Anyway, you just want to know how I have been getting on :)
So, after last week, I painted the three sides of the conservatory white, and painted the base green. I applied scrapbooking paper to the top of the base to match the flooring used on the ground floor of the house, and sealed it with multipurpose sealer. I then cut slots into the base to match the tabs protruding from the bottoms of the side pieces. This is a picture before I applied the scrapbooking paper, while I was trying out the tab/slot fitting.
The final step on the porch was some more coats of paint, and then finally to glue it all together and onto the base. Here I could pretend that this operation went perfectly and that I quickly moved on. But in the interests of transparency, and to show newer builders that everything does not always go as planned, I will reveal that I actually had a mini disaster. I had the three sides all glued together and heavily clamped, and sitting squarely on the base. Then I thought "I will just press down firmly to make sure the sides are making good contact with the base." SNAP, SNAP, SNAP.... Yes, the front arch cracked into two pieces, and the right side arch splintered off both supports.

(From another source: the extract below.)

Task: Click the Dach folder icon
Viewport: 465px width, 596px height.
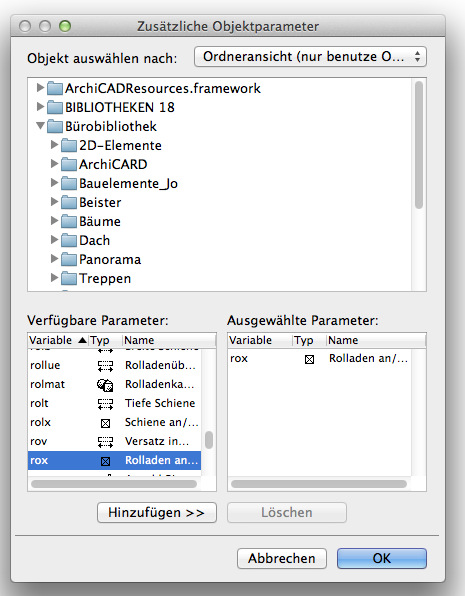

I had a brief moment thinking of my incredibly stupidity, then realised that I had mere minutes before the glue started drying. DH was out in the garden and was startled to see me sprinting past on my way to the knitting shed to retrieve two clamps that I had been using to assist my machine knitting. Back in the kitchen, I generously applied glue into the splintered 'fingers' of the breaks, and pressed them back into shape, and clamped them together. I clamped the broken front arch back onto its back brace, applying more glue, and checked that the structure was reasonably square. Then I walked away and let everything dry.
Now it is just a case of coats of paint, both onto the house and onto the roof beams. I primed the roof beams with a couple of coats of white spray paint, and am carefully dabbing on the white house emulsion with a small brush.
I want to say 'welcome' to the new followers to this blog. I don't think I have said before about how motivating it is to know that people are interested in what I am doing.